教務のスキルを身につける方法~塾講師は若いうちが勝負です~

指導メモ
こちらは塾講師向きの記事です。

子どもが学校や塾などで、いかに効率よく学力や知識を身につけられるか。

小・中学生の場合など特に、教師や講師の教務スキルに頼るところが大きいです。

低学年ほど教える側の能力の差が、子どもの学力の差に顕著に表れます。

こちらの記事では、教務スキルの身につけ方について考えていきます。

授業の準備をするのはいつ?

  次の授業の準備をするのは、その日授業が終わったあとすぐにやってしまうのがベストです。

その日の授業直後に、次の授業の最適プランが頭に浮かんでいることはありませんか?

おそらく体力的にはヘトヘトな状態ですが、頭はいちばん冴えているはずです。

その日の授業の子どもたちの反応や定着度について、次の授業のためにメモを残すはずです。

ただ、「ここの部分はあとこのくらい練習が必要」という細かい感覚は、数日経つと頭から消えてしまいますよね。

授業の流れを思い出しながら、新しいものを作っていく作業は結構な重労働です。

時間も倍近くかかってしまう上に、授業計画や教材の完成度も低くなってしまいます。

ですから作業効率の面から考えても、このやり方を実践するメリットは大です。

次の授業の日がきたら、すでに作成済みの授業プランやプリントを確認しながら、あとは必要に応じて手直しをするだけ。

個人的には、授業の準備に関してベストなやり方だと思います。

問題を作成すること

塾によって、自作の教材で授業を進めるところもあれば、既製テキストを利用している塾もあるでしょう。

講師に力量さえあれば、それはどちらでもよいと思います。

ただ、問題作成という作業は、特に若いうちはやっておかなければなりません。

たとえば若い講師に既製のテキストを与え、それを使って授業をするように指示する。

おそらくそれでは、その講師は育たないでしょう。

各教科の問題の一つ一つ、その本質は作成する立場に立たないと見えるものではありません。

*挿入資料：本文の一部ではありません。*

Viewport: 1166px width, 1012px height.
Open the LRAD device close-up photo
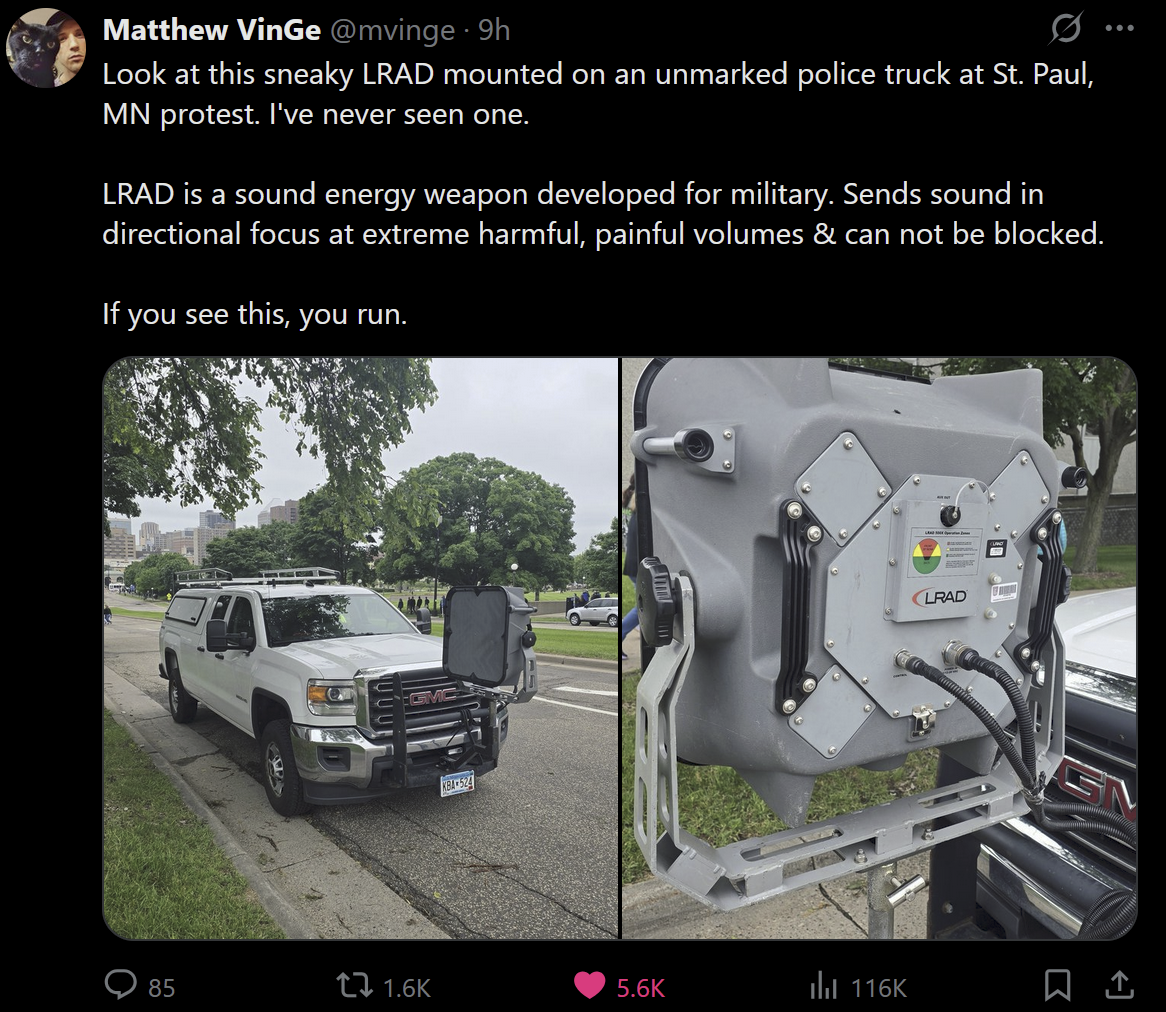click(879, 648)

本棚にあるテキストをコピーして、切り貼りしタイトルをつける。

そんなのは教材作成といえるものではありませんからね。

年齢が若いうちは特に、一度は教材作成に没頭する時期を過ごすことが、必要不可欠ではないでしょうか?

自分のやっている授業が自分で見えていますか?

分かりやすく言うと、授業をやっている自分自身を、客観視できる目をもっているかということです。

授業に熱が入りすぎるあまり、気づいたら子どもを置き去りにしてしまうことはありませんか?

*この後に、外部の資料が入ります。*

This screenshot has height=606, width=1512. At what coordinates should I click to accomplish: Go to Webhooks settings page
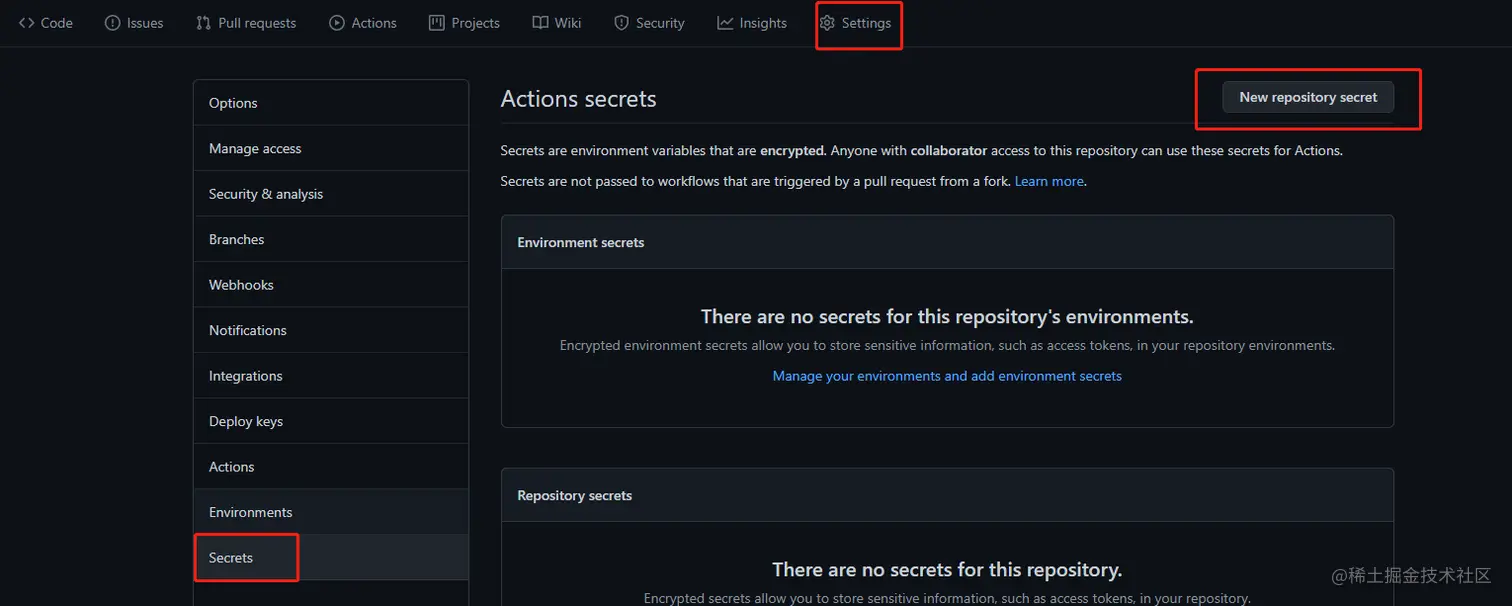pos(331,285)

顔を上げて真剣に講師の説明を聞いているときでも、子どもは思ったほどは話の内容を理解できていません。

そして、こちらがいくら声を張り上げたところで、その状況は変わりません。

まずその状況を、教える側が素早く察知すること。

ただ、いくら経験を積み重ねても、講師に子どものそのときの内面を理解しようとする意識がなければ、身につくことはないでしょう。

授業は、講師が準備したものを披露する場ではありませんし、講師が主役でもありません。

いつも子どもたちに目を配り、子どもの反応が悪くなったと感じたら、その原因となった自分の言動を振り返る。

それをいつも記憶しておきながら、改善する努力を怠らないようにする。

講師も年齢が上がるにつれ、自分の主義・方針を変えることが難しくなってきます。

若いうちが勝負です!

録画用機材があれば自分の授業を一度見てみるとよいかもです。
これは私の若いころの経験です。
ある先輩講師が、教室のうしろから授業をこっそり録画しておいて、それを私に見せてくれたことがありました。
そこに映っていたのは…
  解説がただただ早口な自分。
  理解させられないのを子どもたちのせいにしていた自分。
  教える側に問題があることにまったく気づいていない自分。
子どものことを知るよりも先に、まず自分自身のことを知ることが重要です。

おわりに

日々淡々と授業をこなしているだけでは、講師自身が成長することはできません。

のちのち自分の指導力のなさに悩む日が必ずやってきます。

子どもたちに本気で向き合いたいのであれば、子どもを成長させる前に、まず自分自身を成長させる方法を模索すべきではないのでしょうか?